The Yomiuri ShimbunDear Troubleshooter:

I’m a male company employee in my 40s, and I’m still suffering from memories of my younger days, when I was a loser.

I didn’t do well at school, and I failed my university entrance exams so I had to try them again the following year. I also quit my club activities at school halfway through. I’m not sociable, so I had few friends, and I had no girlfriend.

On top of all this, I’d often get a stomachache during class and need to go to the bathroom, which bothered the other students. I felt really uneasy when there was no bathroom around. Looking back, I might’ve had some sort of illness.

Since that time, I’ve felt I’m helpless. I’m envious whenever I read a novel or watch a film about club activities or a romantic relationship at a junior high school or high school, even though I’m aware they’re only fiction. I can’t help but think how different I was from the characters in these works.

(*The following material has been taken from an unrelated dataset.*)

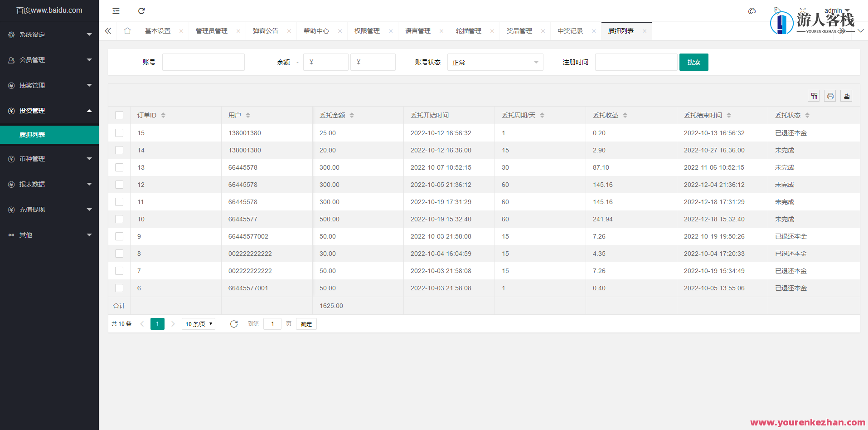Open the 账号状态 dropdown showing 正常

[x=495, y=62]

I got married at long last several years ago and had a child. I think I must live in the here and now for the sake of my loving family. How can I save myself from such painful memories?

A, Tokyo

Dear Mr. A:

You have your own loving family and are trying to live in the here and now for the sake of your wife and child. I think you have quite a fulfilling “now” in which to live.

I understand you want to forget your past as “a loser” when you failed the entrance exams and often faced the call of nature during classes.

However, I can’t help but believe you live a fulfilled life today exactly because you once lived as “a loser.” Some people, like those featured in the films you’ve watched, may have smooth sailing in their younger days, but for people who are always successful, it’s hard to be humble or understand the feelings of unsuccessful people.

You know how painful it is to fail. That means you can understand very well the feelings of people who are disappointed in themselves and depressed, and so can be sympathetic to them. You probably benefit from these qualities today and so attract others to you.

I think you should be proud of yourself because you can be compassionate toward those suffering hardships by turning your hard experiences to your advantage, rather than trying to forget them.